BoLaMN commented 8 years ago

Hey All,

Ive been working on an open source oauth2 component to solve this issue. its not complete yet but its starting to come together if anyone wants to check it out go look at my github repo.

chris-hammons commented 7 years ago

Hello all,

It looks like the license has now changed to be "Property of IBM IBM StrongLoop Software Copyright IBM Corp. 2016". With this new license, can this component now be used as is with a loopback project not on apiconnect at no cost? Or does it now require a subscription to apiconnect to use it at all?

chandadharap commented 7 years ago

This was most likely oversight on our part when we moved to another org. @raymondfeng can we make this MIT. Feel free to assign to the correct person to make it happen. @rmg FYI.

raymondfeng commented 7 years ago

+1 to switch back to MIT license.
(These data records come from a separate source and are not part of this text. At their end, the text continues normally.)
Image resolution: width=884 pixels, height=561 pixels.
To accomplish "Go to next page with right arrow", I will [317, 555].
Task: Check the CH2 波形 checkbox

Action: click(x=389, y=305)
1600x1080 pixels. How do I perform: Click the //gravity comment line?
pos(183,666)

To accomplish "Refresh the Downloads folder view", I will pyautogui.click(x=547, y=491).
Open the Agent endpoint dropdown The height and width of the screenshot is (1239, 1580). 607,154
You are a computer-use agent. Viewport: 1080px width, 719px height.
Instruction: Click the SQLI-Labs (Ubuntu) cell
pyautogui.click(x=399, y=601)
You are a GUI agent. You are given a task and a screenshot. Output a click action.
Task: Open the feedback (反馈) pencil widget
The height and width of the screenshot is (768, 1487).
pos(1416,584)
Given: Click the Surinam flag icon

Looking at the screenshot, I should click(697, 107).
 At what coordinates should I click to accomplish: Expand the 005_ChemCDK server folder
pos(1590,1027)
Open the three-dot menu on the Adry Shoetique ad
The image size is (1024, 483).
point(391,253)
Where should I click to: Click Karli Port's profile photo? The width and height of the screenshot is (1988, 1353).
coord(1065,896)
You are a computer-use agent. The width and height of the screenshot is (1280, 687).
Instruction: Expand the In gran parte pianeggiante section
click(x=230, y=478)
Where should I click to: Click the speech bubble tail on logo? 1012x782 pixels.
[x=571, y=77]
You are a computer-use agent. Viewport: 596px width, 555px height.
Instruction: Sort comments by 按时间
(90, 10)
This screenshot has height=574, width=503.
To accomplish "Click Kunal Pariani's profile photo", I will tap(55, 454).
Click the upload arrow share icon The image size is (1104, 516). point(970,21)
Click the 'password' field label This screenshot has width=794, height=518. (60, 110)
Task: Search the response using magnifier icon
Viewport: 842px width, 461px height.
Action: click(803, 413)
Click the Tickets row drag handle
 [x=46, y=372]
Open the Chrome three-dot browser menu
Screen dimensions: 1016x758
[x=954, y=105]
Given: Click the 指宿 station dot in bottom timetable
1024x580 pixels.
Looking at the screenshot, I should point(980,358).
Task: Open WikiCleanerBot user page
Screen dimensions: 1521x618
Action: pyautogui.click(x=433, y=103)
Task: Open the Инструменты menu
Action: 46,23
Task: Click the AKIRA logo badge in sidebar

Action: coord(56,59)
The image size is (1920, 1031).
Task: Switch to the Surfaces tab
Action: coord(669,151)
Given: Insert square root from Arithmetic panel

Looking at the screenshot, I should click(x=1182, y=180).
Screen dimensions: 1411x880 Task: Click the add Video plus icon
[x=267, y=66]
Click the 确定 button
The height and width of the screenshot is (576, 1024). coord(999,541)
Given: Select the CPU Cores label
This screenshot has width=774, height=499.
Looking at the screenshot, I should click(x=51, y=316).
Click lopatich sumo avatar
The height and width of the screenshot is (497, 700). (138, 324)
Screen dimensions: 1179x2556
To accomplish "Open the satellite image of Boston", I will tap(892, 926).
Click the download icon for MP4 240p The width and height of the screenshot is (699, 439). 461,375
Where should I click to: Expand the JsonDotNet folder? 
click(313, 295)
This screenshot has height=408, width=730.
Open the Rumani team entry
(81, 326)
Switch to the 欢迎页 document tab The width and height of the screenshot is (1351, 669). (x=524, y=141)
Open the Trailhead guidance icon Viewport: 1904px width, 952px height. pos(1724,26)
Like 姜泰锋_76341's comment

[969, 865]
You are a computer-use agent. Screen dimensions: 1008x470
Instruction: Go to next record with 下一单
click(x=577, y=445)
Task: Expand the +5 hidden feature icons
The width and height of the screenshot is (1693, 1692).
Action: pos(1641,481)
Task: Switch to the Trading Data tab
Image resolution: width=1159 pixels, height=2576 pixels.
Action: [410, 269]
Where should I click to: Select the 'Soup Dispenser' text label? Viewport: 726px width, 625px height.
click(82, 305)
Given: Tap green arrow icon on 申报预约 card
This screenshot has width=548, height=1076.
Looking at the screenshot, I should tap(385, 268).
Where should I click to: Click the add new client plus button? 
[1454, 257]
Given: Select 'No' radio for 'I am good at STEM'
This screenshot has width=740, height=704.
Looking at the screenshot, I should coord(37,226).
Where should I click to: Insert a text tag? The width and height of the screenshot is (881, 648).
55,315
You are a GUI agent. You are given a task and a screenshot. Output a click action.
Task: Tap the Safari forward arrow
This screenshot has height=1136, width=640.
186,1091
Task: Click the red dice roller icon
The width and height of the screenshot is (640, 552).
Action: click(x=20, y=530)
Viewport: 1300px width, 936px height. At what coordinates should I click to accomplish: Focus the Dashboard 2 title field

I think the circumstance has changed since 2015.

superkhau commented 7 years ago

PR at https://github.com/strongloop/loopback-component-oauth2/pull/61

stale[bot] commented 7 years ago

This issue has been automatically marked as stale because it has not had recent activity. It will be closed if no further activity occurs. Thank you for your contributions.

stale[bot] commented 7 years ago

This issue has been closed due to continued inactivity. Thank you for your understanding. If you believe this to be in error, please contact one of the code owners, listed in the CODEOWNERS file at the top-level of this repository.